The transformer is a neural network architecture based on attention mechanisms. It forms the foundation of most modern language models.


U

Underfitting

Underfitting happens when a model is too simple to capture the important patterns in the data, leading to weak results.

Unstructured Data

Unstructured data includes information such as emails, PDFs, images, audio, video, and free text that does not follow a predefined format.

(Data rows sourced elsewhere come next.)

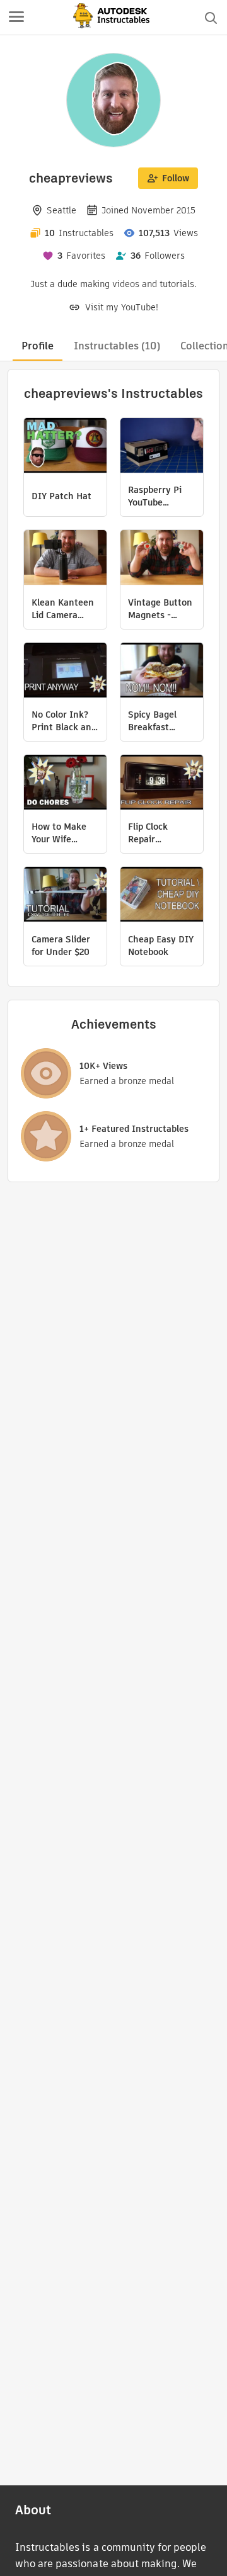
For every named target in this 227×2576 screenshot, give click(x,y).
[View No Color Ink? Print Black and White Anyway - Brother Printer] (65, 672)
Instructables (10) (117, 346)
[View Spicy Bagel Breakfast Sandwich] (161, 672)
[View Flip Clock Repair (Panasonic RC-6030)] (161, 784)
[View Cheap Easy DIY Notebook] (161, 896)
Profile (37, 346)
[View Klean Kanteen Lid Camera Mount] (65, 559)
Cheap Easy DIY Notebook (161, 945)
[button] (16, 17)
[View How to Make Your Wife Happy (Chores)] (65, 784)
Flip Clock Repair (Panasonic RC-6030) (160, 832)
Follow (175, 178)
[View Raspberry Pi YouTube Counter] (161, 447)
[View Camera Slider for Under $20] (65, 896)
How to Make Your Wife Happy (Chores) (64, 832)
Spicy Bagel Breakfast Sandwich (152, 720)
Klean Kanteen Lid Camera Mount (63, 608)
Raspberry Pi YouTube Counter (155, 496)
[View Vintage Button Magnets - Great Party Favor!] (161, 559)
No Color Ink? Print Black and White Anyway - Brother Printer (65, 720)
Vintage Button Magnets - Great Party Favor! (160, 608)
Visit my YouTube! (121, 307)
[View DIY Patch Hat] (65, 447)
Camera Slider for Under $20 (61, 945)
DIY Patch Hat (61, 496)
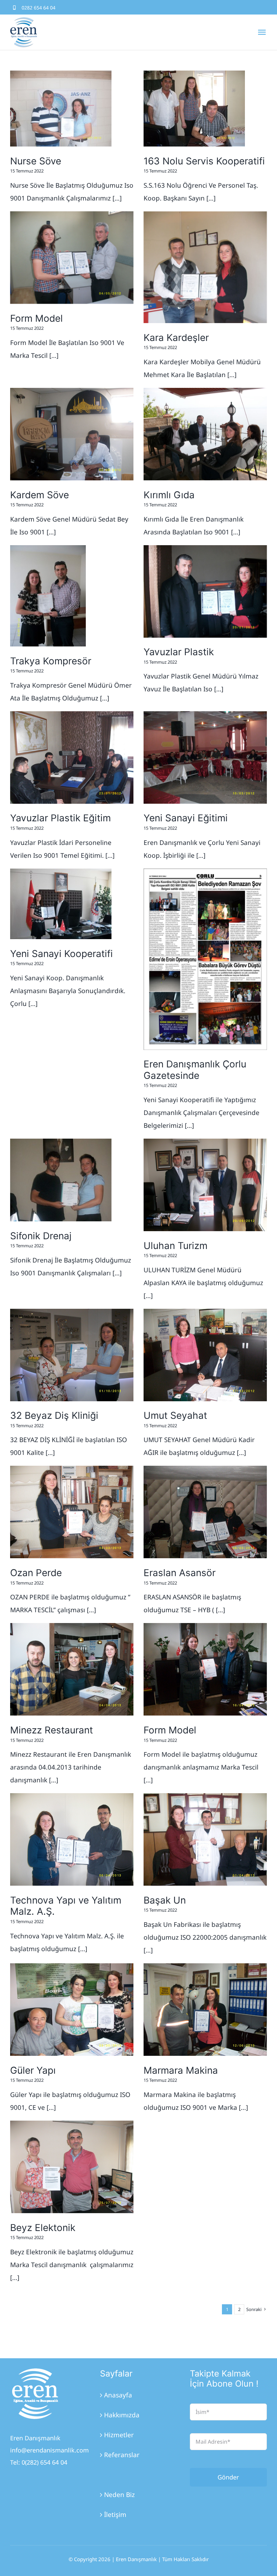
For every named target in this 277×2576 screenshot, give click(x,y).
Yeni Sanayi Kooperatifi (61, 953)
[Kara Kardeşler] (205, 267)
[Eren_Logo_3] (35, 2371)
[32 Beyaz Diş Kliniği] (71, 1355)
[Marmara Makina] (205, 2009)
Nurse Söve (35, 161)
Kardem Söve (39, 495)
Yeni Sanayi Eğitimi (186, 818)
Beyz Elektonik (42, 2227)
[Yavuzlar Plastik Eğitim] (71, 757)
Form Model (36, 318)
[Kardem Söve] (71, 434)
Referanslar (122, 2454)
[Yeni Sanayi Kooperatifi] (60, 904)
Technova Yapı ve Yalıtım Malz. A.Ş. (65, 1905)
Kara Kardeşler (176, 337)
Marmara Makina (181, 2070)
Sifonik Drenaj (41, 1236)
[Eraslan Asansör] (205, 1512)
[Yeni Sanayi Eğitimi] (205, 757)
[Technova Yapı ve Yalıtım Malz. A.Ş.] (71, 1839)
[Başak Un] (205, 1839)
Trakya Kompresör (50, 661)
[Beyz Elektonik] (71, 2167)
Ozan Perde (36, 1572)
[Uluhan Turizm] (205, 1185)
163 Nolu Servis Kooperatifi (204, 161)
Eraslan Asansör (180, 1572)
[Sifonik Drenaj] (60, 1180)
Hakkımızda (122, 2415)
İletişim (115, 2514)
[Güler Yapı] (71, 2009)
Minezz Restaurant (51, 1730)
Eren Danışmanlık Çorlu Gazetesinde (195, 1069)
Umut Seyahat (175, 1415)
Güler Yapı (33, 2070)
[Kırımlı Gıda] (205, 434)
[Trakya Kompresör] (48, 595)
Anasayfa (118, 2395)
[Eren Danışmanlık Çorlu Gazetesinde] (205, 959)
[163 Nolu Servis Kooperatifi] (194, 109)
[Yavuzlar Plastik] (205, 591)
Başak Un (165, 1900)
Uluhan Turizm (175, 1245)
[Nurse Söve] (60, 109)
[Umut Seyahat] (205, 1355)
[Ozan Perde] (71, 1512)
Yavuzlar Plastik (179, 652)
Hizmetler (119, 2435)
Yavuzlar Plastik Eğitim (60, 818)
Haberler (117, 2474)
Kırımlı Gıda (169, 495)
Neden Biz (119, 2494)
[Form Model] (71, 257)
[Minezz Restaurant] (71, 1669)
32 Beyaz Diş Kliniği (54, 1415)
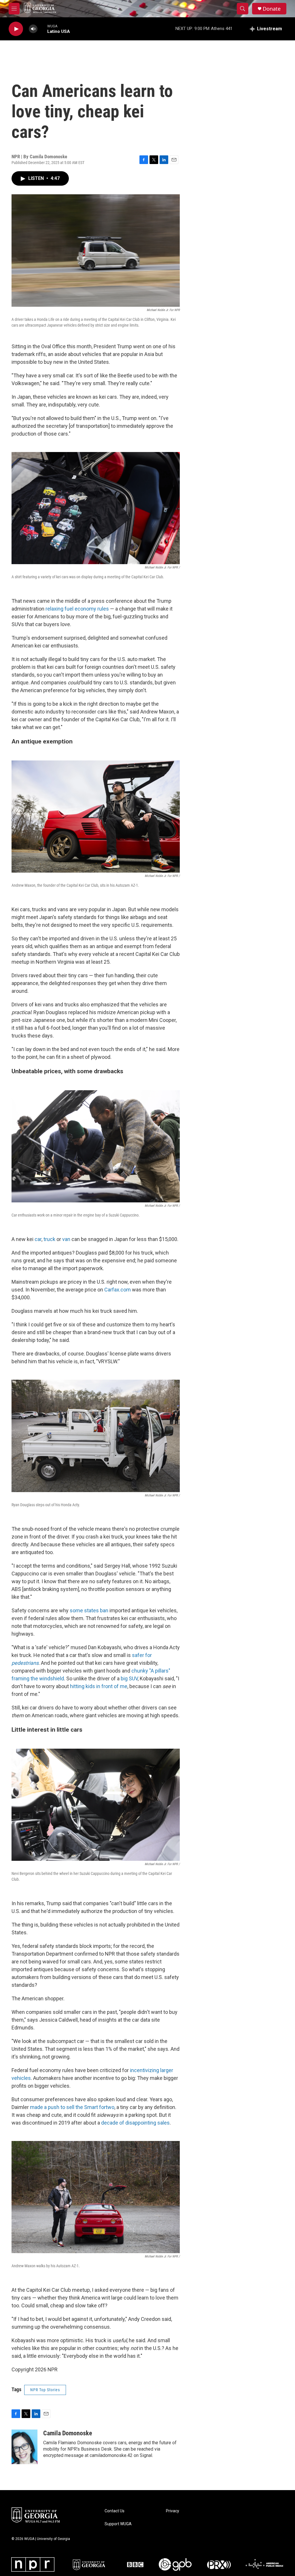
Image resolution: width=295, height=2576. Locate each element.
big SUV (129, 1678)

User Experience (UX) in AI

UX in AI focuses on designing AI-powered experiences that are intuitive, useful, transparent, and trustworthy for users.


V

Vector Database

A vector database stores embeddings and allows fast similarity search across large datasets. It is especially important for semantic search and RAG applications.

Virtual Assistant

A virtual assistant is an AI-powered system that helps users complete tasks through text or voice interaction, such as answering questions, scheduling, or retrieving information.


W

Workflow Automation

Workflow automation uses software and increasingly Artificial intelligence to reduce manual work, streamline business processes, and improve efficiency.


Keep Learning

Artificial intelligence is evolving quickly, and so is the language around it. New terms appear as technologies mature, new tools enter the market, and organizations move from experimentation to real implementation. That is why a strong AI vocabulary should be treated as a living resource.

The more fluent people become in AI terminology, the easier it becomes to identify meaningful use cases, ask better questions, evaluate risks, and create practical impact.